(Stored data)
================================
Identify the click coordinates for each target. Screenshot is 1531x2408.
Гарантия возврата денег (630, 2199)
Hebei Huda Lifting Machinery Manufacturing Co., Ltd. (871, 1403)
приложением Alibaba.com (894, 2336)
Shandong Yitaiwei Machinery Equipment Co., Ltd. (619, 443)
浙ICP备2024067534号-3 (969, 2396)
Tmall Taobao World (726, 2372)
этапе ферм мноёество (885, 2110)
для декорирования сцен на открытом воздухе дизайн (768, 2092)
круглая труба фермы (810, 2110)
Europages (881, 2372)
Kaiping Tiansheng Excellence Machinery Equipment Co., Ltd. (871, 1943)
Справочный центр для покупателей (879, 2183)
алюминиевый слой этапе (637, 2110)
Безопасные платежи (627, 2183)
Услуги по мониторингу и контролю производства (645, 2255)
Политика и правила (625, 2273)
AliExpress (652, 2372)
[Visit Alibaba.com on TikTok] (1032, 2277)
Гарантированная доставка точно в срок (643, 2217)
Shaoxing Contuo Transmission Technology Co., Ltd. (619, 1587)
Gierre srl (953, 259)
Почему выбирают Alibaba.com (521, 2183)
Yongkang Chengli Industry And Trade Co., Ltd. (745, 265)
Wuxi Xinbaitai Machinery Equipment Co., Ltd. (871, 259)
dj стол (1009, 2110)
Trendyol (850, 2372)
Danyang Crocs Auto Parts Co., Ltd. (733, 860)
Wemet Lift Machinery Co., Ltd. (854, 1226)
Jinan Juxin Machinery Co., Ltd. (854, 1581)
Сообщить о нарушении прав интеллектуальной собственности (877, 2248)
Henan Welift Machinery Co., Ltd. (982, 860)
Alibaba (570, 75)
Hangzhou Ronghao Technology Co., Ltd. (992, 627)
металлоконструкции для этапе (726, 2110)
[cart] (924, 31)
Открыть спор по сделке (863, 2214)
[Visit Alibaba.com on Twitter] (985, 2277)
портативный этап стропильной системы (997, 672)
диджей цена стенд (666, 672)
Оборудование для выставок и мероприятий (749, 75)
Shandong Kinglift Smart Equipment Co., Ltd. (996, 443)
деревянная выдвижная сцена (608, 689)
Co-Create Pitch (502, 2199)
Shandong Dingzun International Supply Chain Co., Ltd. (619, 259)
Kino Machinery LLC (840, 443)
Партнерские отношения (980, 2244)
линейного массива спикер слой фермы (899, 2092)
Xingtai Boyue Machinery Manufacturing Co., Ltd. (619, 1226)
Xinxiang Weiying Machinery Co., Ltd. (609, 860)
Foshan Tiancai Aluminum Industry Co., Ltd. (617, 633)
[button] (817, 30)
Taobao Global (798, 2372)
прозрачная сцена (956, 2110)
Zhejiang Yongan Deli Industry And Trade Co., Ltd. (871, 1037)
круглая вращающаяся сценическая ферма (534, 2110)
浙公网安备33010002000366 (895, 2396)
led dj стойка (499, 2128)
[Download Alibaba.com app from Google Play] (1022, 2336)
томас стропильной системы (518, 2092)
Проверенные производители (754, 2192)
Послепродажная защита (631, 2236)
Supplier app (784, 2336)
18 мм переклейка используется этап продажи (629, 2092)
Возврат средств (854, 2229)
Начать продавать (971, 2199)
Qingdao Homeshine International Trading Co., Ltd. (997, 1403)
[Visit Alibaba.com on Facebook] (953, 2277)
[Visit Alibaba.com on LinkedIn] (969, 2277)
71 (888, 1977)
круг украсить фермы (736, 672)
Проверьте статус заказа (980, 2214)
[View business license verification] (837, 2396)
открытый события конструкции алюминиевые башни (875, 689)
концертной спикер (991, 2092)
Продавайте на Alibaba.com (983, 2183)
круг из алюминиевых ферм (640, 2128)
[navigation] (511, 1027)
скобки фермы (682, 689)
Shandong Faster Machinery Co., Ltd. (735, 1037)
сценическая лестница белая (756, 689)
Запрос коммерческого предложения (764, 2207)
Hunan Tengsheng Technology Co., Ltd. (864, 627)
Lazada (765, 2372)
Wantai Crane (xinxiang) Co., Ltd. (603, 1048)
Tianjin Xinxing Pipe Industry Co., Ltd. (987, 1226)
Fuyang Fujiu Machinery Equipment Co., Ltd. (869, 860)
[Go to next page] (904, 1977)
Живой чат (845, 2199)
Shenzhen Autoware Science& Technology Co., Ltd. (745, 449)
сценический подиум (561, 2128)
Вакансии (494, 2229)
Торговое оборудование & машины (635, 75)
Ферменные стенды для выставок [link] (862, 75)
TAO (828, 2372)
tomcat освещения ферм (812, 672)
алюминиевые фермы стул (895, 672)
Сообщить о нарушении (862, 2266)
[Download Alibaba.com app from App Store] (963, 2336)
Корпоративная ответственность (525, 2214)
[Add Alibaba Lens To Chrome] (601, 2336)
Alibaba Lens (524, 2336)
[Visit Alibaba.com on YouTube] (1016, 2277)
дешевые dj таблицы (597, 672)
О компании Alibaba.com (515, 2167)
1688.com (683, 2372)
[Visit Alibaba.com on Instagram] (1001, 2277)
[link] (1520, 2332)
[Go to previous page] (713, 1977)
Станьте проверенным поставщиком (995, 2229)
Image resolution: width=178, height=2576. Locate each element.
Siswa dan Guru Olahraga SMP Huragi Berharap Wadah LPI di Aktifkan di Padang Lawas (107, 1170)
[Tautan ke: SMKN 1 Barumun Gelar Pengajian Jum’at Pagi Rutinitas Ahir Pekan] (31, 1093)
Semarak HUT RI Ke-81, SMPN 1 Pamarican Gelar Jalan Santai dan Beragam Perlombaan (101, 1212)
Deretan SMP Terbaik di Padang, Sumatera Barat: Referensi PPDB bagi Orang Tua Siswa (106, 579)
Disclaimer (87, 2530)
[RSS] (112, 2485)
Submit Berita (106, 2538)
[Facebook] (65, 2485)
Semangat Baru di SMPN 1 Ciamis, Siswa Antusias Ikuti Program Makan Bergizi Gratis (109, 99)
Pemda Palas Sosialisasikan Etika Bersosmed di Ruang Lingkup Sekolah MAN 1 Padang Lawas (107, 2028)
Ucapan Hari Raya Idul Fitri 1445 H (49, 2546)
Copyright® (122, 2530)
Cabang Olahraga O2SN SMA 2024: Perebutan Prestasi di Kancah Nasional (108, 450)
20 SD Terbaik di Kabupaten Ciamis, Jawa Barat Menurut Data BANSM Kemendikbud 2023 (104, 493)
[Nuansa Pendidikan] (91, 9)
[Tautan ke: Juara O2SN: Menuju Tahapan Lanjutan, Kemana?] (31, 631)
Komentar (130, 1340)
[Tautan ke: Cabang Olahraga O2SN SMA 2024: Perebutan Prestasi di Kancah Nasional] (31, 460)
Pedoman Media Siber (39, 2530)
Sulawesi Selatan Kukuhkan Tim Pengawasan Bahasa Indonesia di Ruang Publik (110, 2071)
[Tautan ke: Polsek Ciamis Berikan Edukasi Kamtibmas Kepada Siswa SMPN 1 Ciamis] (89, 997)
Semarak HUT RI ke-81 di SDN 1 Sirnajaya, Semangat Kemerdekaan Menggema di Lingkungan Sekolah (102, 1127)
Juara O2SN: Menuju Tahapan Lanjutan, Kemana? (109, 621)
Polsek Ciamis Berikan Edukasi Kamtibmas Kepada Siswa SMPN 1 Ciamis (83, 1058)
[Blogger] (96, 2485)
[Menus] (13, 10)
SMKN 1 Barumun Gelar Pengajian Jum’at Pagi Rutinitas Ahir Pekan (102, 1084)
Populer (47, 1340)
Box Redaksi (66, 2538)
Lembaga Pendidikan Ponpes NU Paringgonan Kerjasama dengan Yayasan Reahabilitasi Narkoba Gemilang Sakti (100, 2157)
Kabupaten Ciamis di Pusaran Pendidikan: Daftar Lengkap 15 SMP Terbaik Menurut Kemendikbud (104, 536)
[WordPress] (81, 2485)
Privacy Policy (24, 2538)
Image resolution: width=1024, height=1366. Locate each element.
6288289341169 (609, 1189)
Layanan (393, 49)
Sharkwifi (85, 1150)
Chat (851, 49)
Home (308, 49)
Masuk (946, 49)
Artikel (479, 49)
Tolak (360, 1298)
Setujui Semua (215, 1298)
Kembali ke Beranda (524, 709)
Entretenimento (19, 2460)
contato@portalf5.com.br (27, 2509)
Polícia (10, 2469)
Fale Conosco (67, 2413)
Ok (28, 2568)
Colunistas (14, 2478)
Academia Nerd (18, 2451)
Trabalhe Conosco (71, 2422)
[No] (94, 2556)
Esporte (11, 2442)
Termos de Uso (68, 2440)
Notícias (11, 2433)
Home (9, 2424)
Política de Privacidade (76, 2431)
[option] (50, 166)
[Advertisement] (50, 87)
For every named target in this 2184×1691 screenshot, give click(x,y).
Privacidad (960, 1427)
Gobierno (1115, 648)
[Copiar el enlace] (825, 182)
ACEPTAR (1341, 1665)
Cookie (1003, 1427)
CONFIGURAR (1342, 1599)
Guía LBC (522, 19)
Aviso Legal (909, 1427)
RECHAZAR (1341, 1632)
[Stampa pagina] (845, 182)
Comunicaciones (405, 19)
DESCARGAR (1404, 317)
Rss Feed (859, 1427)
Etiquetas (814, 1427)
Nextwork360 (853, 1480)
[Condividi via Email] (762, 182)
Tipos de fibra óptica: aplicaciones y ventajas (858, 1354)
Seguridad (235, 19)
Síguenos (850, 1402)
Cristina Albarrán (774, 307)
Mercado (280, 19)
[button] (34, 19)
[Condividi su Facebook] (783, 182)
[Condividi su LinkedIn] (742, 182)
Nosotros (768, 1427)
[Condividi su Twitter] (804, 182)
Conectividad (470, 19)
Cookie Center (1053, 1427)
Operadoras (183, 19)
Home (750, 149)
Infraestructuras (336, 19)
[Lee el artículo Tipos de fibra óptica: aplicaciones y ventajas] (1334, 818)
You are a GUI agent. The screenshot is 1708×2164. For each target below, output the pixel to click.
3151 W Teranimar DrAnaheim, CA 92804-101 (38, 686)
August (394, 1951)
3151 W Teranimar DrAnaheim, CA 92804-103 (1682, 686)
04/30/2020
================================
Goal of the exercise -
Start at the first line of the entries above. Set down each line exactly through the one with "Гарантированная доставка точно", and stop there.

Result of this task -
Identify the click coordinates for each target. Screenshot is 1531x2408.
Гарантия возврата денег (630, 2199)
Hebei Huda Lifting Machinery Manufacturing Co., Ltd. (871, 1403)
приложением Alibaba.com (894, 2336)
Shandong Yitaiwei Machinery Equipment Co., Ltd. (619, 443)
浙ICP备2024067534号-3 (969, 2396)
Tmall Taobao World (726, 2372)
этапе ферм мноёество (885, 2110)
для декорирования сцен на открытом воздухе дизайн (768, 2092)
круглая труба фермы (810, 2110)
Europages (881, 2372)
Kaiping Tiansheng Excellence Machinery Equipment Co., Ltd. (871, 1943)
Справочный центр для покупателей (879, 2183)
алюминиевый слой этапе (637, 2110)
Безопасные платежи (627, 2183)
Услуги по мониторингу и контролю производства (645, 2255)
Политика и правила (625, 2273)
AliExpress (652, 2372)
[Visit Alibaba.com on TikTok] (1032, 2277)
Гарантированная доставка точно в срок (643, 2217)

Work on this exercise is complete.